AIM OF THE TASK.
Of the lines in the data below, write out exactly those from the one holding "Task: Select the Vse bolnišnice filter" through the one holding "has width=1006, height=444.", both included.

EXTRACTED INFORMATION.
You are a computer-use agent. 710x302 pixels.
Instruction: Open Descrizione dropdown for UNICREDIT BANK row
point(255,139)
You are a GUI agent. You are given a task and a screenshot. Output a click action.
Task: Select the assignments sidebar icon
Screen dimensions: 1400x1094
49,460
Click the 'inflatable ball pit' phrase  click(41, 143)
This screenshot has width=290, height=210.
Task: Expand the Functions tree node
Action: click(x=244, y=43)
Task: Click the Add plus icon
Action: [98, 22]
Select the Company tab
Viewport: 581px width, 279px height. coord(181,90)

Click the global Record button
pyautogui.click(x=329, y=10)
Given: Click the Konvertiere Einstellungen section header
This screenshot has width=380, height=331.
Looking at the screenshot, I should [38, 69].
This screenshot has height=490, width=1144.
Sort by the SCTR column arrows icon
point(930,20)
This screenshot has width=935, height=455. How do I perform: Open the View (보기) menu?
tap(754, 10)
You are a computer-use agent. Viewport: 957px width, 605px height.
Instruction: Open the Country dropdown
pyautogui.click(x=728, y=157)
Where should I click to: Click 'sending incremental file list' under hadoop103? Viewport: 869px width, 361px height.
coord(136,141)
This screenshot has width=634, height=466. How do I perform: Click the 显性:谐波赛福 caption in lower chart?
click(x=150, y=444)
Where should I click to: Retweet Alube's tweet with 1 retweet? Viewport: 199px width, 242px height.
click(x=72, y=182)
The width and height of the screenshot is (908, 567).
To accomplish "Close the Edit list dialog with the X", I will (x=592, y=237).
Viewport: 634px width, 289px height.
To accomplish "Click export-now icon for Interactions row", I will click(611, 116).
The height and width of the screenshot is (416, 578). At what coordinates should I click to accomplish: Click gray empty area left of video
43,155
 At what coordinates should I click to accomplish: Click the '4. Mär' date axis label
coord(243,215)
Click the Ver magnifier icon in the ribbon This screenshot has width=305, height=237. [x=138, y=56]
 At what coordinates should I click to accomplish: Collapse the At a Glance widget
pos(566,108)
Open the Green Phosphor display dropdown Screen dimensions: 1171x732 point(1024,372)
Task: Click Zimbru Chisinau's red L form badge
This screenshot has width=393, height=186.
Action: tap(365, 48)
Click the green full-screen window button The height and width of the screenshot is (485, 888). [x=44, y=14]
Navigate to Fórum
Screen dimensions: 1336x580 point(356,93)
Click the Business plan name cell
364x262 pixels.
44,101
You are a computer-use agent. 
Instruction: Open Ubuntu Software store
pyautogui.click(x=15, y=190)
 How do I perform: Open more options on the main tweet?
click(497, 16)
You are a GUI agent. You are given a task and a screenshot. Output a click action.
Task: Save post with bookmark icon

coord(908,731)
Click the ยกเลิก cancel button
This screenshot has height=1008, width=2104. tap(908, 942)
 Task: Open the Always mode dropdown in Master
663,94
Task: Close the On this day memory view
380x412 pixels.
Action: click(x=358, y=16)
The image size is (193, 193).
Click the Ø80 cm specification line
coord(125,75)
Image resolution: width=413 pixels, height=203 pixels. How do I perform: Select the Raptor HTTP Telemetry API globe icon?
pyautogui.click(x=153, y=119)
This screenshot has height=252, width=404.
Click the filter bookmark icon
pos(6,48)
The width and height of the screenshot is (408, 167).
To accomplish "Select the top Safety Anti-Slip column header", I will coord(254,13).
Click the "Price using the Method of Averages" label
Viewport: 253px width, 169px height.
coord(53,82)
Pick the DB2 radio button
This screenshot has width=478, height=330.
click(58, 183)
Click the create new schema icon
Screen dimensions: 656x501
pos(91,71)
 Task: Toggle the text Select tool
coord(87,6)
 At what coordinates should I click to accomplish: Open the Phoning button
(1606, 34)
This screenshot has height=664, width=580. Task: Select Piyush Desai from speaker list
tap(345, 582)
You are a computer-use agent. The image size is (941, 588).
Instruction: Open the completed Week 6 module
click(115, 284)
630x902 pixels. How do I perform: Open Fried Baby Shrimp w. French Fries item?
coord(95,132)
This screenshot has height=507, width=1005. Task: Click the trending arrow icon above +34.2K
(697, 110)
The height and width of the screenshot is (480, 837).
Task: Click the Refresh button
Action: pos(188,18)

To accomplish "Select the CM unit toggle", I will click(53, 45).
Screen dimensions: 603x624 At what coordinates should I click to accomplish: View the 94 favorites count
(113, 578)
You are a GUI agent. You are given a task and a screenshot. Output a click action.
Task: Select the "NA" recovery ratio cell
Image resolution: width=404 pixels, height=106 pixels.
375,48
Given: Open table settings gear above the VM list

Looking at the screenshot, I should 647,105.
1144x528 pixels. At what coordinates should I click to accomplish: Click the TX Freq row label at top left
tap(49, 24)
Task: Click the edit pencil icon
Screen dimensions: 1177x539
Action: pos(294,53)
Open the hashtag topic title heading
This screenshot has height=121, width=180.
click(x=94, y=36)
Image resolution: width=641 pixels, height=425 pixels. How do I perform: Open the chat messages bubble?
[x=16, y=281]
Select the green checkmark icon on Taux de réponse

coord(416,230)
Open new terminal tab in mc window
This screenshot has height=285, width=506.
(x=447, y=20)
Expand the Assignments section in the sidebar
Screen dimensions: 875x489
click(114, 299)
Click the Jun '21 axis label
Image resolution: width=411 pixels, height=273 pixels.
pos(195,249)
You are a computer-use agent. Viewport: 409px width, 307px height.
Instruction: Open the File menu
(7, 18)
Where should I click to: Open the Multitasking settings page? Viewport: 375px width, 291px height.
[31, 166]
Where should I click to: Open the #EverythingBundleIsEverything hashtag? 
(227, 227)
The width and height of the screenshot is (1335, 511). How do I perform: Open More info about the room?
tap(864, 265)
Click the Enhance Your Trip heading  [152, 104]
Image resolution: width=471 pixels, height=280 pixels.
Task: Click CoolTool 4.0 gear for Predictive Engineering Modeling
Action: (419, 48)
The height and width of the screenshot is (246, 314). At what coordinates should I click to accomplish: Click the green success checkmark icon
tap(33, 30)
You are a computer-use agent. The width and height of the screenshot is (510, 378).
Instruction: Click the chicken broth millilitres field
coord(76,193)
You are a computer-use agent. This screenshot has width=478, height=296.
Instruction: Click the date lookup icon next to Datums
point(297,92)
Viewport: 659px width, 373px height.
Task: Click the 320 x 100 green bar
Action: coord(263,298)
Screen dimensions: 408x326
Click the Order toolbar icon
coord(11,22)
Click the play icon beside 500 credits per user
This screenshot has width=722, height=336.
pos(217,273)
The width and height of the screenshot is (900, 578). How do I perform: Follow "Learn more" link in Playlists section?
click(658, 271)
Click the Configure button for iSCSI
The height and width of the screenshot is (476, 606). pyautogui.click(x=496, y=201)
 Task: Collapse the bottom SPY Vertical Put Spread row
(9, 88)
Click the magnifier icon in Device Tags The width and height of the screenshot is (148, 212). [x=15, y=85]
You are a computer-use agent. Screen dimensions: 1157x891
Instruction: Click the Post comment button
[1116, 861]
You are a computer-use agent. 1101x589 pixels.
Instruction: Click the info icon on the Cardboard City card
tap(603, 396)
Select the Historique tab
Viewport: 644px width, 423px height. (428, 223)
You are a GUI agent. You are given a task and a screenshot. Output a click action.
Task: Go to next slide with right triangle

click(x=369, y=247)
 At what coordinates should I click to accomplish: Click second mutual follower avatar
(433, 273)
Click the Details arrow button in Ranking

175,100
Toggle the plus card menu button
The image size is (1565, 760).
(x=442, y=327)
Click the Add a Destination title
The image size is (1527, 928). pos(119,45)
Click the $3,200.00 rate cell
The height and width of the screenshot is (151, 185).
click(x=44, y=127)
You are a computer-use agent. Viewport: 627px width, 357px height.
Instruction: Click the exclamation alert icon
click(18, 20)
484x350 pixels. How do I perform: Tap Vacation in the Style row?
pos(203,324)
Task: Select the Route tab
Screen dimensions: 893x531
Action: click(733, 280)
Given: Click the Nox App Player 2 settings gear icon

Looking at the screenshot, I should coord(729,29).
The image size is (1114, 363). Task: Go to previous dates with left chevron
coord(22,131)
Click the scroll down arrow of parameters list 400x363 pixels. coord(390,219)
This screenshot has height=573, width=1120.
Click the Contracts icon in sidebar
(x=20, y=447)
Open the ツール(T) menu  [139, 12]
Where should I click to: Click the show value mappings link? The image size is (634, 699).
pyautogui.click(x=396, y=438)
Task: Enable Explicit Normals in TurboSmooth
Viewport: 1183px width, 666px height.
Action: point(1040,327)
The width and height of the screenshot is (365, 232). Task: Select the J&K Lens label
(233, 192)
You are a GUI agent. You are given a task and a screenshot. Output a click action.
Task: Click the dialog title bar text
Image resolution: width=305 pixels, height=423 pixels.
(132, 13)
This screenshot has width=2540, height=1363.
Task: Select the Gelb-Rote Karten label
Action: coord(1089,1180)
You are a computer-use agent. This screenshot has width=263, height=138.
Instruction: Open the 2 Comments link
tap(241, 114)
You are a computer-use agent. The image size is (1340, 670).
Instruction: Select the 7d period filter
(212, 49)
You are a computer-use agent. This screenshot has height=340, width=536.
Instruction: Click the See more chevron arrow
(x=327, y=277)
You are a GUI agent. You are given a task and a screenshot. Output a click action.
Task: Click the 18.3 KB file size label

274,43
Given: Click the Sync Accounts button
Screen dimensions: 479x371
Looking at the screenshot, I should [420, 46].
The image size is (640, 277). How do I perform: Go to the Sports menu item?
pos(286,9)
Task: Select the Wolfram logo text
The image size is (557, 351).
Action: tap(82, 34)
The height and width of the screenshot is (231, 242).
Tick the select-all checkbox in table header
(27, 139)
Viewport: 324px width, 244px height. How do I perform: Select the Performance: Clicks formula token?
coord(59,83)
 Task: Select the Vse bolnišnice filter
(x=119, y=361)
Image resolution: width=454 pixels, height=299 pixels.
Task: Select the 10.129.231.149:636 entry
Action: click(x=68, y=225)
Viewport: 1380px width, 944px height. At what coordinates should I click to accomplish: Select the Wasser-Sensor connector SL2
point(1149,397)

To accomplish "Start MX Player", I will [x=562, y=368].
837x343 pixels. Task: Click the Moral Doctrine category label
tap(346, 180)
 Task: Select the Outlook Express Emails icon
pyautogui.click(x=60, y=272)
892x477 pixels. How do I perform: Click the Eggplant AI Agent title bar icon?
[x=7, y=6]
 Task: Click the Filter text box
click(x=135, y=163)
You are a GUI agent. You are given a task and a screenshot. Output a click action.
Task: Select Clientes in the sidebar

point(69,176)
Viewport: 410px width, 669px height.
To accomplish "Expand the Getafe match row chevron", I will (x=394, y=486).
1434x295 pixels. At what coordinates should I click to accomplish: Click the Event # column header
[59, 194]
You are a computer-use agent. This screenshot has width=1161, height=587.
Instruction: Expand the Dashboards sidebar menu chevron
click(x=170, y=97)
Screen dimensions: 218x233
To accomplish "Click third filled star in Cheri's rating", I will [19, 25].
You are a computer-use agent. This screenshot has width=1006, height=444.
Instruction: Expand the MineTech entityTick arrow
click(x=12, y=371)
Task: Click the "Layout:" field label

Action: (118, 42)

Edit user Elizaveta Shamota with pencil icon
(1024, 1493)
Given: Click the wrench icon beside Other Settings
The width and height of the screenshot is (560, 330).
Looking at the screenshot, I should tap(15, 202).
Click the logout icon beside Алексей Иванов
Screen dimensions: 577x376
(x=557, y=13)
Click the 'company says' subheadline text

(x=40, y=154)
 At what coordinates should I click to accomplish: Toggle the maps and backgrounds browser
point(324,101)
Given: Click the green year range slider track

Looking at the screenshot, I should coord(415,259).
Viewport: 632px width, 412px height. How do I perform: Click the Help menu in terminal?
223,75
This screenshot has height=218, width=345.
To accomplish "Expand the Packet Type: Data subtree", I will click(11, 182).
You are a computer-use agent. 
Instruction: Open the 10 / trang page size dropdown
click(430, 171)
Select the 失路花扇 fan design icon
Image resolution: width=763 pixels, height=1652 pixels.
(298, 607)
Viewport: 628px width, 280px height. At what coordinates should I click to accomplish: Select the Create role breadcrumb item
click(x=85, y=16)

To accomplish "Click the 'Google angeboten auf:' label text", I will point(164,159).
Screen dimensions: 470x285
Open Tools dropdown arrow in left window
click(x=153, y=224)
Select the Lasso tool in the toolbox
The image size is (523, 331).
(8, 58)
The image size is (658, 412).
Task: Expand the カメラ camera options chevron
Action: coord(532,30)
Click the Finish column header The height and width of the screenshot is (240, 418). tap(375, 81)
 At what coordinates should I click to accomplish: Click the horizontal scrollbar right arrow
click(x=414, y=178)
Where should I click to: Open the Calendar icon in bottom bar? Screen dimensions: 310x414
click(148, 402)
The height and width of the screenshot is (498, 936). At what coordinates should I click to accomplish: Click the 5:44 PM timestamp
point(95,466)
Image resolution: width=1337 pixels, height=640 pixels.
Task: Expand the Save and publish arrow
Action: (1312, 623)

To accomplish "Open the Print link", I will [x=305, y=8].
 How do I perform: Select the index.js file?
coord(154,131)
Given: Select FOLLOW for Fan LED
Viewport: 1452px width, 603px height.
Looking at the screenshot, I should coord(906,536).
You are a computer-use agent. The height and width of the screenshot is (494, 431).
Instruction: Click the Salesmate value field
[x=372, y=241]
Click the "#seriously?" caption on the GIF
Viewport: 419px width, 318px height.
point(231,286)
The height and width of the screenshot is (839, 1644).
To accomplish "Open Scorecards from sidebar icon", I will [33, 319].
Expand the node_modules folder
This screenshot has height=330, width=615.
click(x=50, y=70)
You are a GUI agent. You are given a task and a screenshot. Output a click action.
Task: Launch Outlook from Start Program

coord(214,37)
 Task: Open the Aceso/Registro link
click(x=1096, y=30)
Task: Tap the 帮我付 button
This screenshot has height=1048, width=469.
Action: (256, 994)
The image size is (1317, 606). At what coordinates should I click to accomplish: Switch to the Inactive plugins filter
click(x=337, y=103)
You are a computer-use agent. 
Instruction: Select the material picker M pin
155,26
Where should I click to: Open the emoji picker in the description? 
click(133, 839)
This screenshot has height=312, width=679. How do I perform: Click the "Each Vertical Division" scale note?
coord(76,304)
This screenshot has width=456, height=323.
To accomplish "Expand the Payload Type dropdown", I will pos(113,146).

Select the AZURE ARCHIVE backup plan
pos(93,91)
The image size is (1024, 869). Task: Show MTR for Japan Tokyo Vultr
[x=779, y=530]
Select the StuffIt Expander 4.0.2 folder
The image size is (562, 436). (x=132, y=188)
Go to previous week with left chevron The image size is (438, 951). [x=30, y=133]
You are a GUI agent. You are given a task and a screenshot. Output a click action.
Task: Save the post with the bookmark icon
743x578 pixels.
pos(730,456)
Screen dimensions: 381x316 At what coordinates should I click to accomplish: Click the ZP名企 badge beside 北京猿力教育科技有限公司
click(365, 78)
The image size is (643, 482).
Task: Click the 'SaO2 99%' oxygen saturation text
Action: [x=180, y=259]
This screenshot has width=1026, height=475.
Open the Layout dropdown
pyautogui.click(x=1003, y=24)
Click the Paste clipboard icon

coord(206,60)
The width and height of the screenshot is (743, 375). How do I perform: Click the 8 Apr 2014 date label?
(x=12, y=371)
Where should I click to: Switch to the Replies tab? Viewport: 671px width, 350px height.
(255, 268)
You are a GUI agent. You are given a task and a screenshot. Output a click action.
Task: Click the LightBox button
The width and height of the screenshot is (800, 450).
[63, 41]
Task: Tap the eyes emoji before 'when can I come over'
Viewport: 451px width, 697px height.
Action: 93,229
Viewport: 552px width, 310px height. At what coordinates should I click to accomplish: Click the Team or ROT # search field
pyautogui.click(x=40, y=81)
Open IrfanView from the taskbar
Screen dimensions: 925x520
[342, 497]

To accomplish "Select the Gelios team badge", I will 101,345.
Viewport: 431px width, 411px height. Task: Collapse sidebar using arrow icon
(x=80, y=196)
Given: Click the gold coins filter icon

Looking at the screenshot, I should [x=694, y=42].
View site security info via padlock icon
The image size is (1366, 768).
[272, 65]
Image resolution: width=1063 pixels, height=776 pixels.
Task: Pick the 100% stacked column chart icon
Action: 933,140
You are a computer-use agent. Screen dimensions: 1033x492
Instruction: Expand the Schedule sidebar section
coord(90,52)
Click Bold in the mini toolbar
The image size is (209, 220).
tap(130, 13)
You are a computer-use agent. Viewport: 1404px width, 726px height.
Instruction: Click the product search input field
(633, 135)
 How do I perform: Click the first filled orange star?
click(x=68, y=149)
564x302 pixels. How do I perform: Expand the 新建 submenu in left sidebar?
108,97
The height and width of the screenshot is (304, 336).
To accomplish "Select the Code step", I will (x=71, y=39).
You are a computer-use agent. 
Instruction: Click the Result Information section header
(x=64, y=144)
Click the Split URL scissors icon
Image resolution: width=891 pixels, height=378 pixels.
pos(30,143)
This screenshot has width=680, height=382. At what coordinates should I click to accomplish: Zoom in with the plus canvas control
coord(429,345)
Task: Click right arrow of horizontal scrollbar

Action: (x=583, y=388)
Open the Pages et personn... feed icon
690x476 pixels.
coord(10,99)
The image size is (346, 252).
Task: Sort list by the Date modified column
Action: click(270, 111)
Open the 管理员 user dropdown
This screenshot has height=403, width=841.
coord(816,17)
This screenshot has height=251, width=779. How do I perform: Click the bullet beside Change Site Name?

RESPONSE TO THE EXERCISE.
 Task: Select the Vse bolnišnice filter
(x=119, y=361)
Image resolution: width=454 pixels, height=299 pixels.
Task: Select the 10.129.231.149:636 entry
Action: click(x=68, y=225)
Viewport: 1380px width, 944px height. At what coordinates should I click to accomplish: Select the Wasser-Sensor connector SL2
point(1149,397)

To accomplish "Start MX Player", I will [x=562, y=368].
837x343 pixels. Task: Click the Moral Doctrine category label
tap(346, 180)
 Task: Select the Outlook Express Emails icon
pyautogui.click(x=60, y=272)
892x477 pixels. How do I perform: Click the Eggplant AI Agent title bar icon?
[x=7, y=6]
 Task: Click the Filter text box
click(x=135, y=163)
You are a GUI agent. You are given a task and a screenshot. Output a click action.
Task: Select Clientes in the sidebar

point(69,176)
Viewport: 410px width, 669px height.
To accomplish "Expand the Getafe match row chevron", I will (x=394, y=486).
1434x295 pixels. At what coordinates should I click to accomplish: Click the Event # column header
[59, 194]
You are a computer-use agent. This screenshot has width=1161, height=587.
Instruction: Expand the Dashboards sidebar menu chevron
click(x=170, y=97)
Screen dimensions: 218x233
To accomplish "Click third filled star in Cheri's rating", I will [19, 25].
You are a computer-use agent. This screenshot has width=1006, height=444.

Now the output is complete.